Home / Edge/ Securing· Manage Secrets and Keys·Create and Manage Secrets

Create and Manage Secrets in Cribl Edge

The Cribl Edge secrets store enables you to centrally manage secrets that Cribl Edge instances use to authenticate on integrated services. Use the Manage Secrets page to create and update authorization tokens, username/password combinations, and API‑key/secret‑key combinations for reuse across the application. These defined secrets can then be programmatically accessed and used within your Cribl Edge configurations using the C.Secret Function.

To ensure they can be decoded correctly, all secrets in Cribl Edge must use latin1 encryption.

Access Secrets

  • In a Single-instance deployment, select Settings > Security > Secrets.
  • In a Distributed deployment with one Fleet, select Configure > Settings > Security > Secrets.
  • In a Distributed deployment with multiple Fleets, secrets are managed on each Fleet. Select Fleet > <Name> > Fleet Settings > Security > Secrets.

On the Manage Secrets page, you can configure existing secrets, and/or click New Secret to define new secrets.

Add New Secret

The New Secret modal provides the following controls:

  • Secret name: Enter an arbitrary, unique name for this secret.

  • Secret type: Some options for this field expose additional controls, as described below.

  • Description: Optionally, enter a description summarizing the purpose of the secret.

  • Tags: Optionally, enter one or multiple tags related to this secret.

Secret Type

This drop-down offers the following types:

  • Text: This default type exposes a Value field where you directly enter the secret.

  • API key and secret key: Exposes API key and Secret key fields, used to retrieve the secret from a secure endpoint.
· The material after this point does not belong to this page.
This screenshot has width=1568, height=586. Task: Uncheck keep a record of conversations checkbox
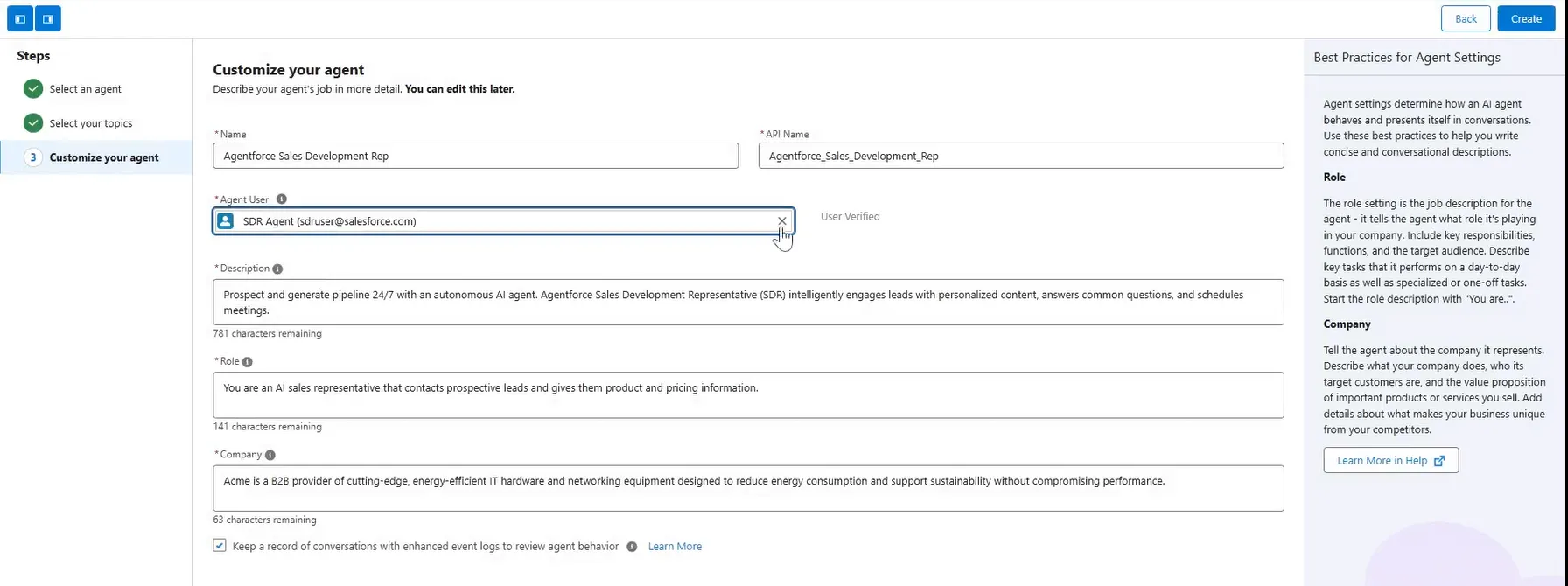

This is the only secret type that Cribl Edge supports for its AWS-based Sources, Collectors, and Destinations, and its Google Cloud Storage Destination.

  • Username with password: Exposes Username and Password fields, which you fill to retrieve the secret using Basic Authentication.

Encrypt Secrets Using the Command Line

You also have the option to create and encrypt sensitive values using the same mechanism Cribl Edge employs internally for all sensitive fields. This ensures consistency and leverages the built-in encryption capabilities within Cribl Edge.

This approach allows you to store all your secrets securely in a password store, keeping them out of your Git repository, and adheres to strict organizational security standards that prohibit storing secrets in version control.

Modifying credentials directly through the Cribl Stream UI won’t be possible, even in development environments. This approach prioritizes security by keeping secrets out of the UI altogether.

For details, see Encrypt in the CLI Reference doc.